Extracted material:
>>>
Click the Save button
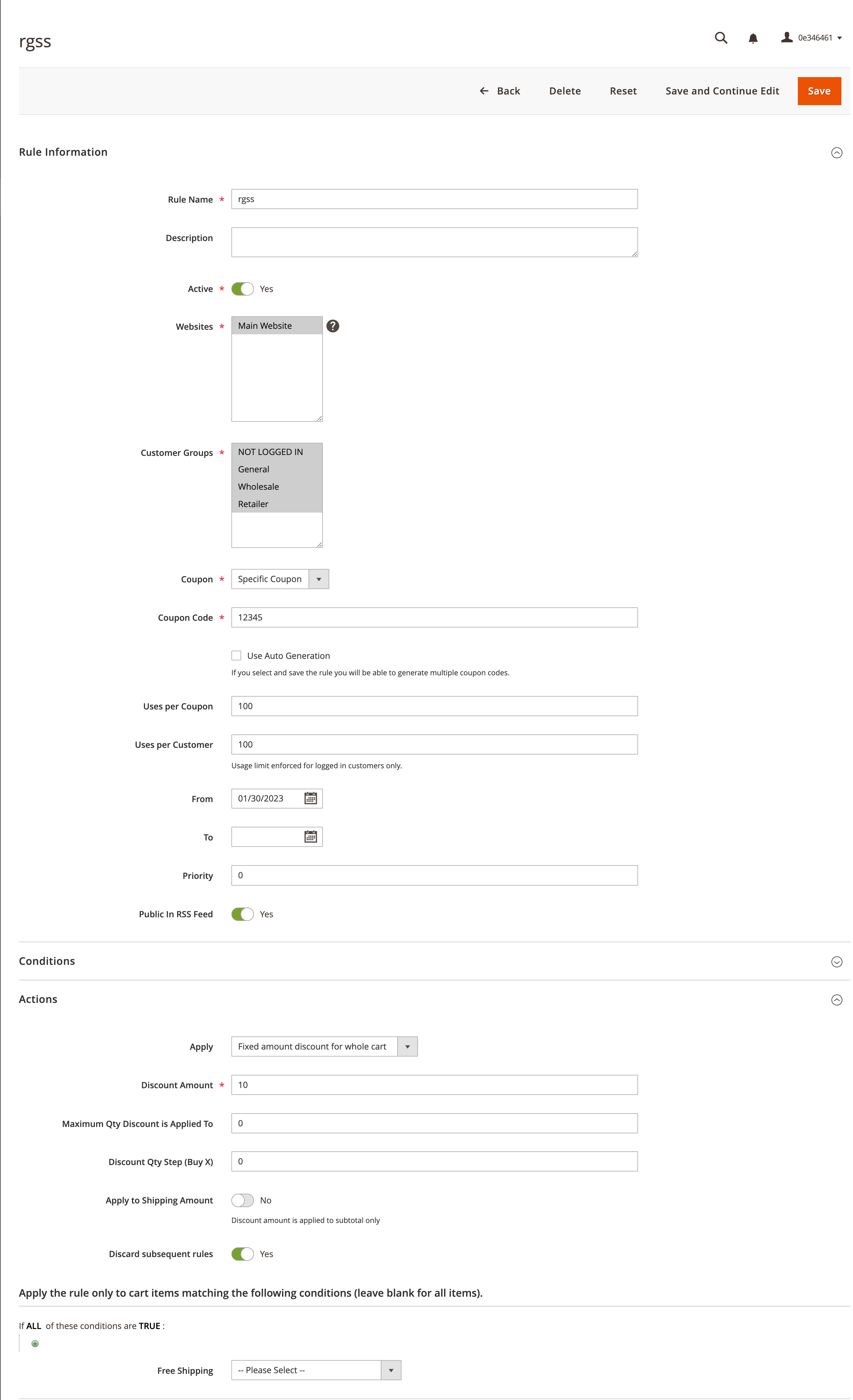The height and width of the screenshot is (1400, 853). point(819,91)
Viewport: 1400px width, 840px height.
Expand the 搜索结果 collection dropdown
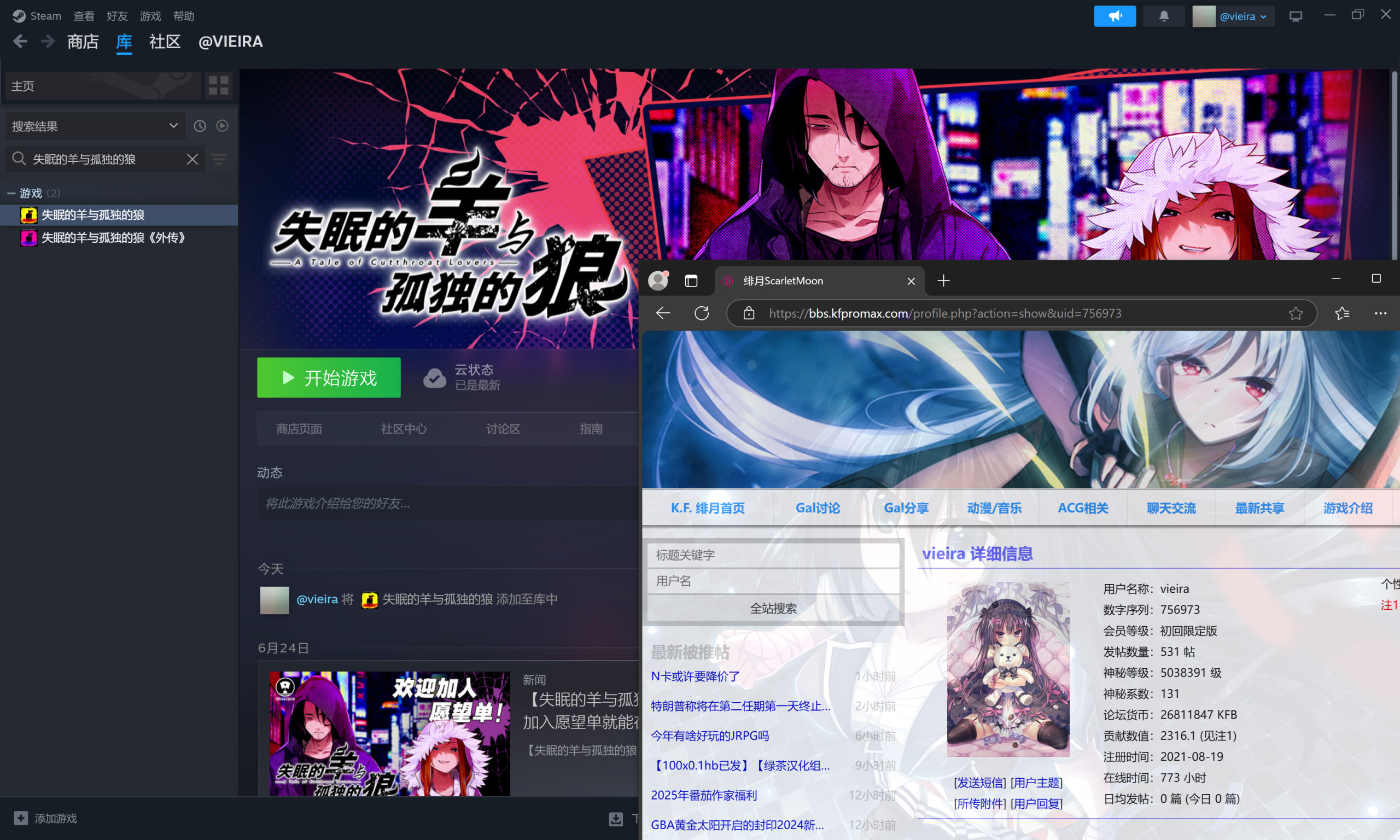(x=173, y=126)
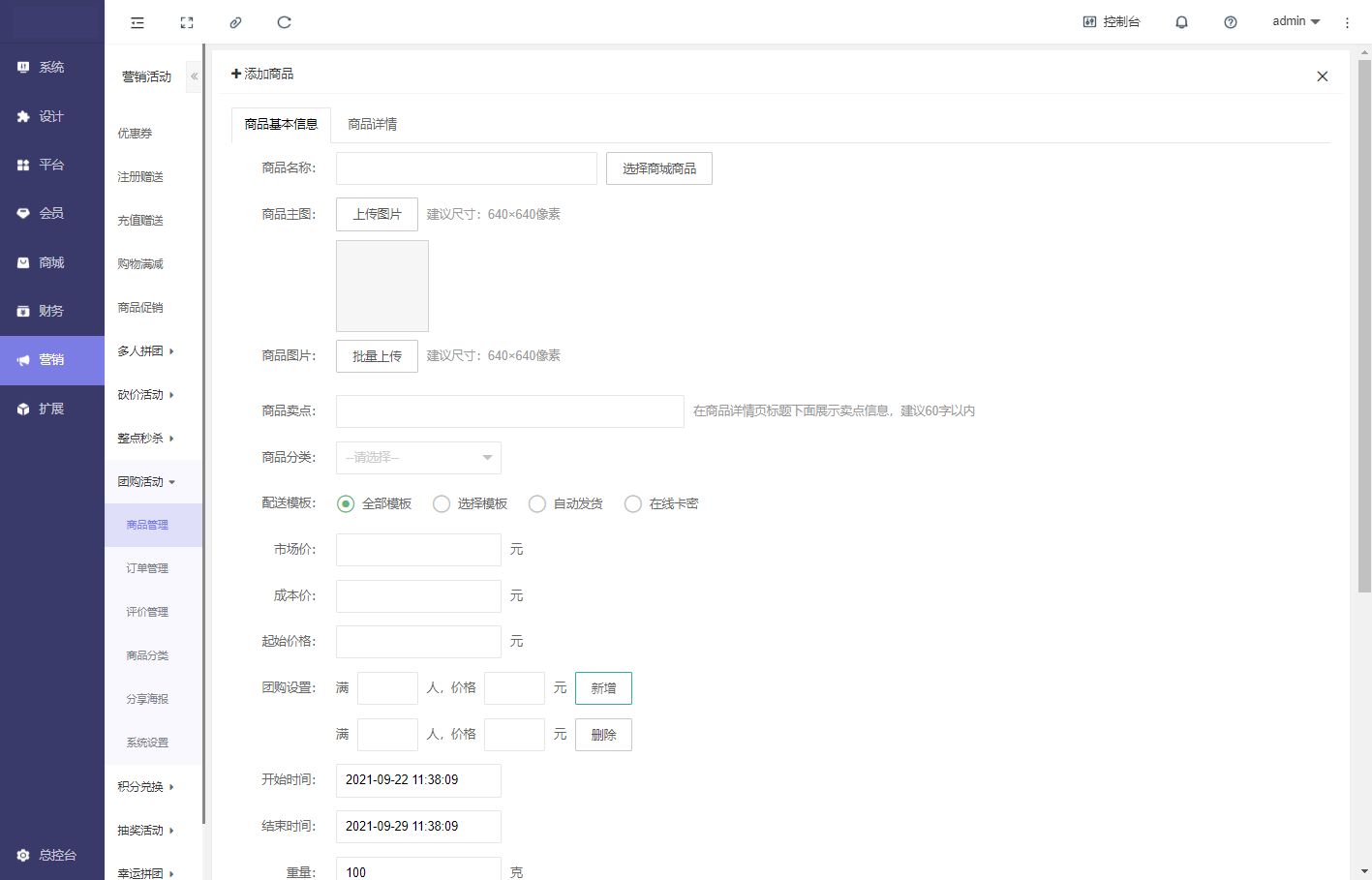The width and height of the screenshot is (1372, 880).
Task: Click the more options vertical dots icon
Action: click(x=1347, y=22)
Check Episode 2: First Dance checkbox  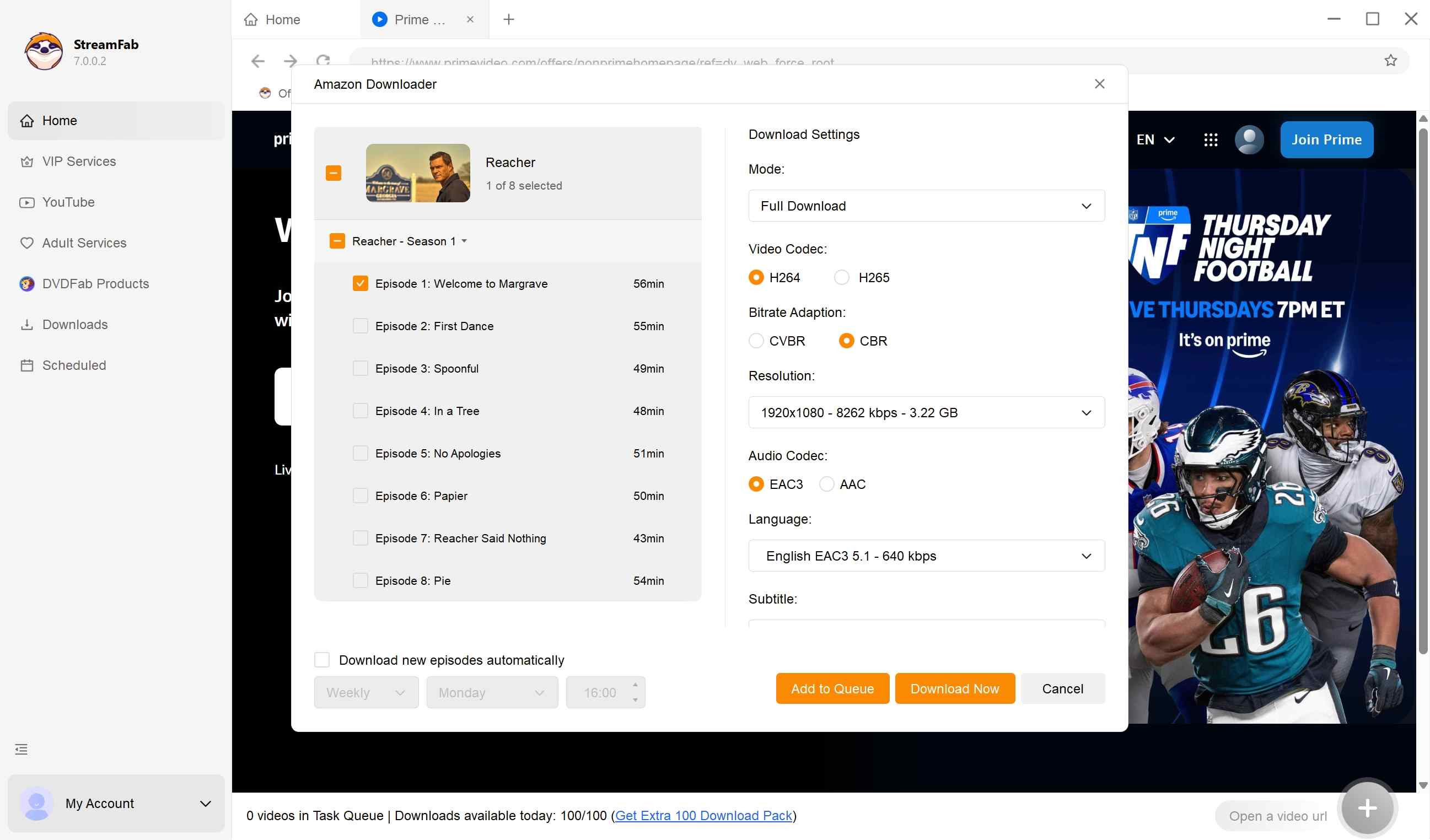[361, 326]
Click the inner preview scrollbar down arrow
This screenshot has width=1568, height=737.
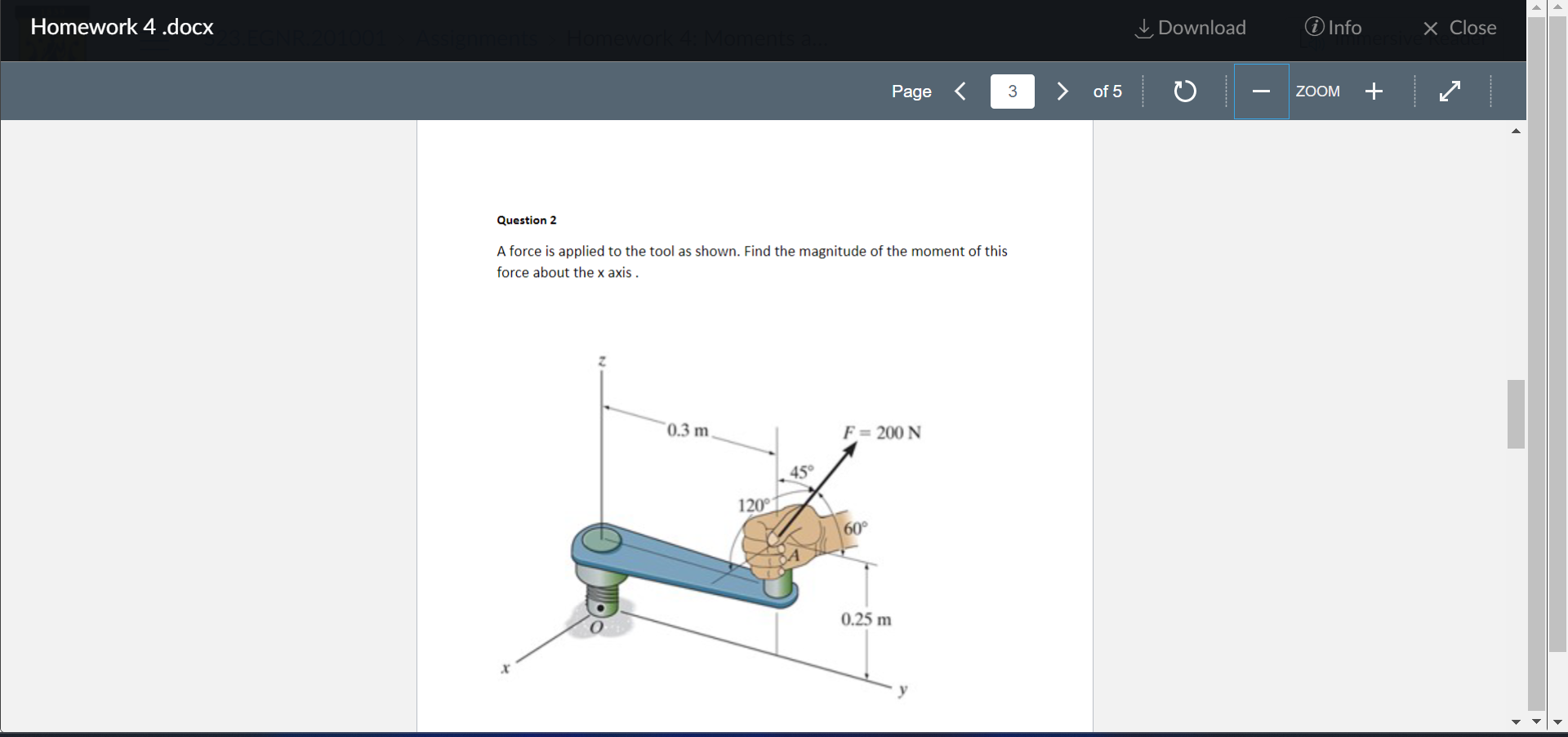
<<<
Your task: Rewrite the entries from the line with "Click the inner preview scrollbar down arrow" up to and including the last line, swapping "inner" for "outer" and keeping everything else the same. Leave the pictures out.

Task solution:
Click the outer preview scrollbar down arrow
This screenshot has width=1568, height=737.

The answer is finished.